Dataset entries
____________________

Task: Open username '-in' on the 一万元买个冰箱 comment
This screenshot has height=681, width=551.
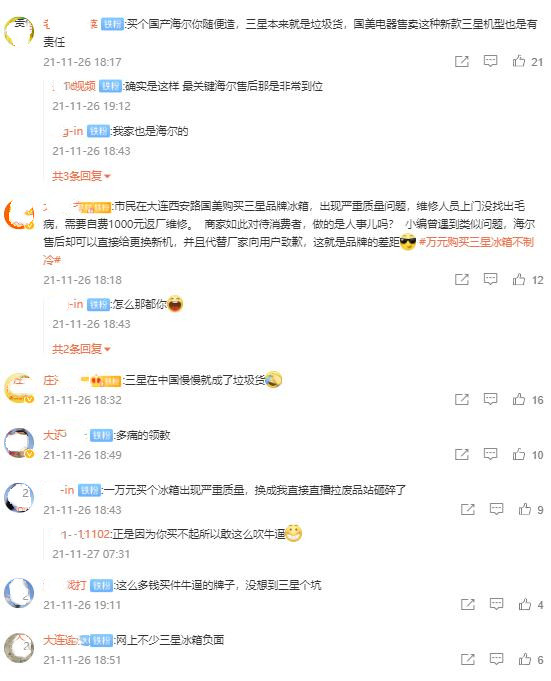Action: (67, 490)
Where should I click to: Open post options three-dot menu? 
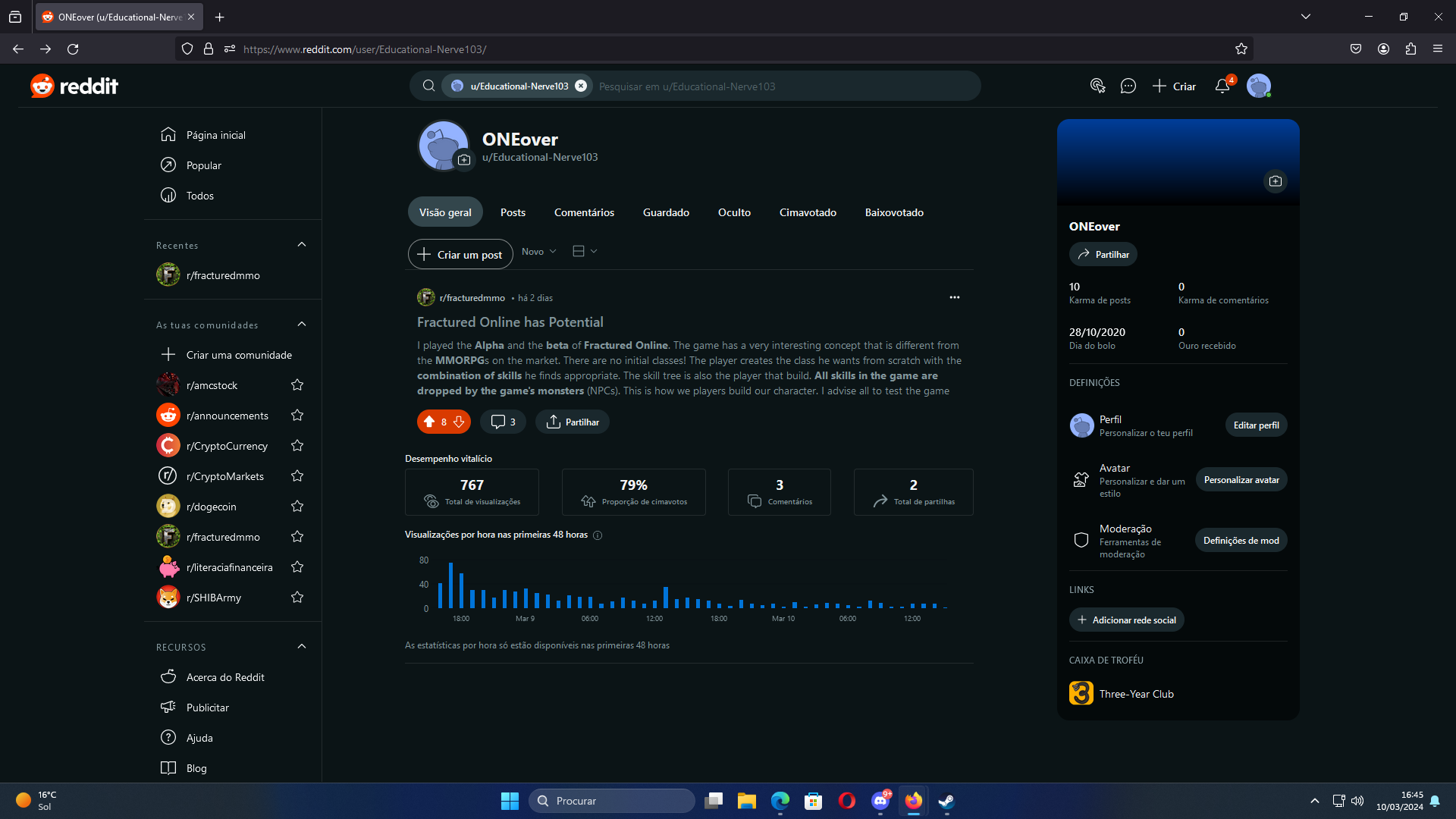click(x=955, y=297)
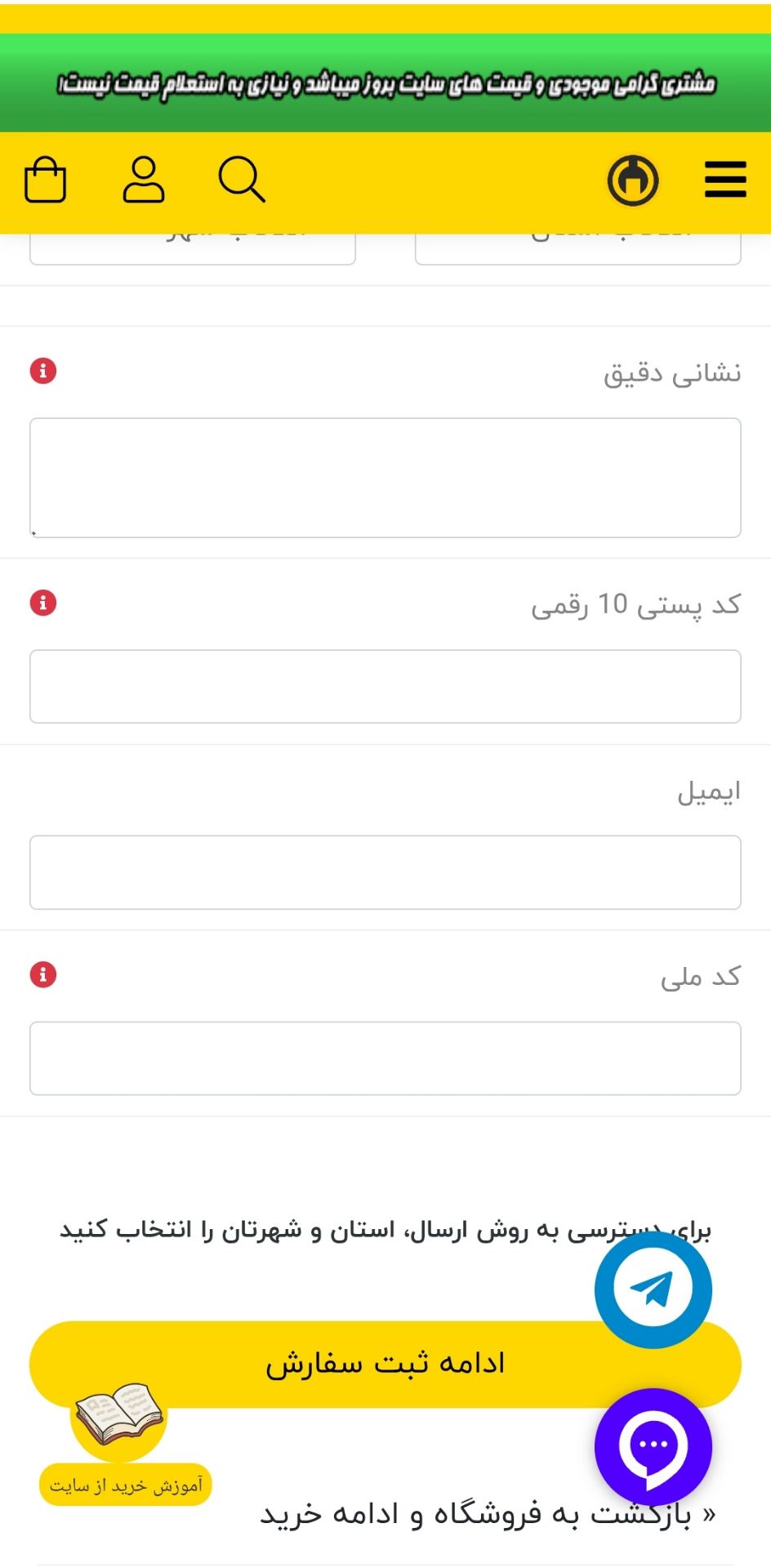Click info icon beside نشانی دقیق

coord(43,371)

____________________

* Directive:
Please rewrite the listing above with "screenshot" changed to "image" and everything else kept the same, omitting the pictures.

* Solution:
Task: Open username '-in' on the 一万元买个冰箱 comment
This image has height=681, width=551.
Action: (67, 490)
Where should I click to: Open post options three-dot menu? 
click(x=955, y=297)
Click info icon beside نشانی دقیق

coord(43,371)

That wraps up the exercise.